Aujourd’hui, il suffit de voir les images du pèlerinage (Hajj) pour voir que Dieu a tenu Sa parole !
Fils d’un fabriquant d’idoles, Abraham (alayhis salam) édifia la Maison de Dieu (La Kaaba) pour le culte du Dieu Unique et devient lui-même le premier pèlerin (Haji) post-Adam (alayhis salam). La Maison de Dieu est un symbole matérialisé du monothéisme pur.

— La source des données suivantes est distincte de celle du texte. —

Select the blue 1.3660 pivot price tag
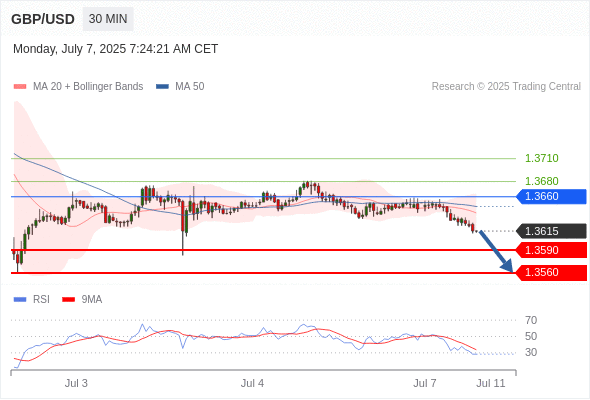The image size is (590, 400). pos(551,196)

Ce n’est pas une demeure habitable, néanmoins son existence est ressentie par tous les croyants.
Élevé à la dignité de Khalil (l’ami d’Allah) et détenteur du titre d’Imam (chef de la communauté des monothéistes), Abraham (alayhis salam) mourut à l’âge de 175 ans laissant après lui une génération de prophètes. Dawood (alayhis salam), Suliman (alayhis salam), Moussa (alayhis salam), Issa (alayhis salam) et le chef de tous les prophètes, Muhammad (sallahu alayhi was salam). Il est inhumé[ix] à Hébron, en Palestine, tandis que le tombeau d’Ismaël (alayhis salam) se trouve dans le Hijr[x], une partie intégrante de la Kaaba.

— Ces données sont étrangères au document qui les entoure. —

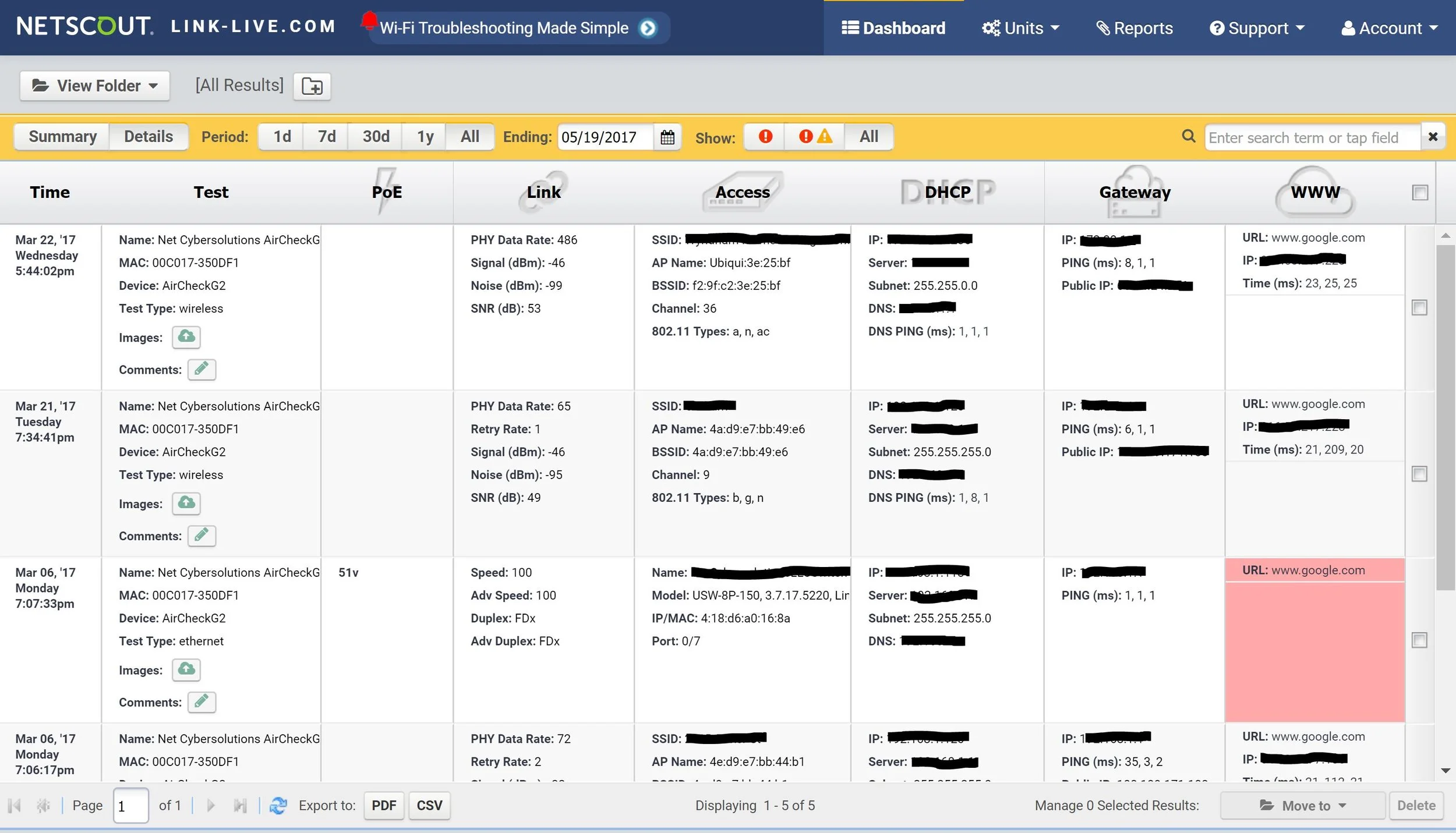Show failures and warnings with the combined filter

[i] Le Saint Coran, chapitre 21, verset 69.
[ii] Il n’y avait alors plus le bâtiment de ce temple construit jadis par Adam (alayhis salam) à l’exception du site.
[iii] Le Saint Coran, chapitre 14, verset 37.
[iv] Le Saint Coran, chapitre 37, verset 102.
[v] Le Saint Coran, chapitre 37, versets 105-108.
[vi] Le Saint Coran, chapitre 3, verset 96.
[vii] Le Saint Coran, chapitre 22, verset 26.
[viii] Le Saint Coran, chapitre 22, versets 27-28.
[ix] Le lieu est connu sous le nom de Tombeau des Patriarches
[x] Sa mère également y est inhumée là.